With the memory of Mother’s Day still fresh in our minds (here in Australia and in the US, at least), it seems like a good time to introduce you to make-up artist, fragrance creator and mum-of-two Rosie Johnston. Why? Oh, only because she named her first fragrance, Leila Lou, after her eldest daughter, who will soon turn five. As maternal acts go, that one’s certainly poetic.

Australian-born Rosie had been living in LA and working with an enviable roster of celebrity clients when she decided she needed a new scent – strictly for personal use.

“So I sat down with a girlfriend who has a very vague knowledge of oil, we had a couple of glasses of wine and I said, ‘I want you to make me a fragrance,’” Rosie told me when I met her at Kit Cosmetics in Sydney last week. “I knew what I wanted – something a little fruity, a little sweet. We kind of played around and got it.” 

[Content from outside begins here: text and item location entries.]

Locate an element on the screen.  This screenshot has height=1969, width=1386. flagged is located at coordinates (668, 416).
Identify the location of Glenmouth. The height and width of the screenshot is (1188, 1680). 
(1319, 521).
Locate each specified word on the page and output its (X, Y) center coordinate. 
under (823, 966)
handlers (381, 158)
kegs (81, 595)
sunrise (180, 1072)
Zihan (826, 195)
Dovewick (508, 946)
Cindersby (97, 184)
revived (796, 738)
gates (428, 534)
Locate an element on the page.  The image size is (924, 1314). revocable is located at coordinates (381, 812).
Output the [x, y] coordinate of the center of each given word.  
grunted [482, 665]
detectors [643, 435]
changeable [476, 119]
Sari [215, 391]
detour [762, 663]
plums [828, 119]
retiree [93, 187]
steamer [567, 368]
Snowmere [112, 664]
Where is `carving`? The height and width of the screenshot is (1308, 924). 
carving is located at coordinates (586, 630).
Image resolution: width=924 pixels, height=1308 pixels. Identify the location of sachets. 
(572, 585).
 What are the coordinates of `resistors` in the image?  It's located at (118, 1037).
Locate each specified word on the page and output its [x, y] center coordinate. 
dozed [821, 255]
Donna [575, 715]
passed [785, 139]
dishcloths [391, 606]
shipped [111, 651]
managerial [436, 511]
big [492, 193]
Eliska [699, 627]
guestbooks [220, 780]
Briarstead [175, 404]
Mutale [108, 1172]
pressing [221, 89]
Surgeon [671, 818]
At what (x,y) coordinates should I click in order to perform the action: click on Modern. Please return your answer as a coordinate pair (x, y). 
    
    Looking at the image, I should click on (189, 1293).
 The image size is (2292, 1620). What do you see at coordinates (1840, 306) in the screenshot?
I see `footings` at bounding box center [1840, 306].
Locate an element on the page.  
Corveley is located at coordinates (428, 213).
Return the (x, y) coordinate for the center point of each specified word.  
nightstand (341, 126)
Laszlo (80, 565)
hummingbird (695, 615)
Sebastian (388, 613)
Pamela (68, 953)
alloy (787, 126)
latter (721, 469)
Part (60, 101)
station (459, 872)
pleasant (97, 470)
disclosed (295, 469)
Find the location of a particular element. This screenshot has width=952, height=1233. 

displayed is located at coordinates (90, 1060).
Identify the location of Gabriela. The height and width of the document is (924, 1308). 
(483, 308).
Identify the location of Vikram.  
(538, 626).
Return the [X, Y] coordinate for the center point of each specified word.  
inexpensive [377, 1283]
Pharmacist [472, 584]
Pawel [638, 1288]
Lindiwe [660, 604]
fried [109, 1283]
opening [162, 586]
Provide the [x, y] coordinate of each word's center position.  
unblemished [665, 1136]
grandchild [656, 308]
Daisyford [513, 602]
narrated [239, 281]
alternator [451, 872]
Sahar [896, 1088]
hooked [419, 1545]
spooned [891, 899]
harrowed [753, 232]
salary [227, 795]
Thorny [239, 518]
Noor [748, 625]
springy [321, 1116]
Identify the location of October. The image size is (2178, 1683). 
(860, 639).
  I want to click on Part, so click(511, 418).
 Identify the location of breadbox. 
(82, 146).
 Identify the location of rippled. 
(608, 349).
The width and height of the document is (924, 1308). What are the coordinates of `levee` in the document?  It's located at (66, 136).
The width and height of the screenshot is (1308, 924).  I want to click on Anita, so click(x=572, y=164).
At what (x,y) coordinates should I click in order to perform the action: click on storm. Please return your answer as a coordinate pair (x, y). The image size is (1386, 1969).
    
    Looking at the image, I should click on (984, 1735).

After 18 months of fielding requests from friends and clients, Rosie made her personal fragrance available to everyone. “A little fruity and a little sweet” is a good way of summing it up. “The pear hits you right away and then it will burn off and also be the base note,” Rosie explains. “There’s jasmine, tangerine, nectarine, fresh cut grass, which gives that real green note to make it fresher and cut through the sweetness. I like a sweet fragrance, but I don’t like a candy-sweet fragrance.”

The starting point for the notes, she says, was very personal. “When I was growing up, my mum wore Anais Anais and Arpège [by Lanvin] and I knew that I loved a little floral. And I think the fruitiness – the tangerines and nectarines and pear – comes from being Australian.” There’s definitely a familiarity about it, not to mention a radiance that helps compensate for these brisk autumn days.

Available at Kit Cosmetics, the Leila Lou line began with a roll-on oil and now includes a body lotion and candle; a new EDP spray will be sold through Kit from July (signing on with the cult retailer was, says Rosie, “probably the most thrilling point of my career”).

I put it to her that with younger daughter Matilda having just turned two, it can’t be long before she’s asking for a scent of her own. “Oh, she already asking now!” she laughs. “And hers is already in development. It will be out in the US in March and it’s called Tilly. It will be much more beachy and less floral. It’s more aromatic, a real experience.” A real experience? Sounds a bit like motherhood, then.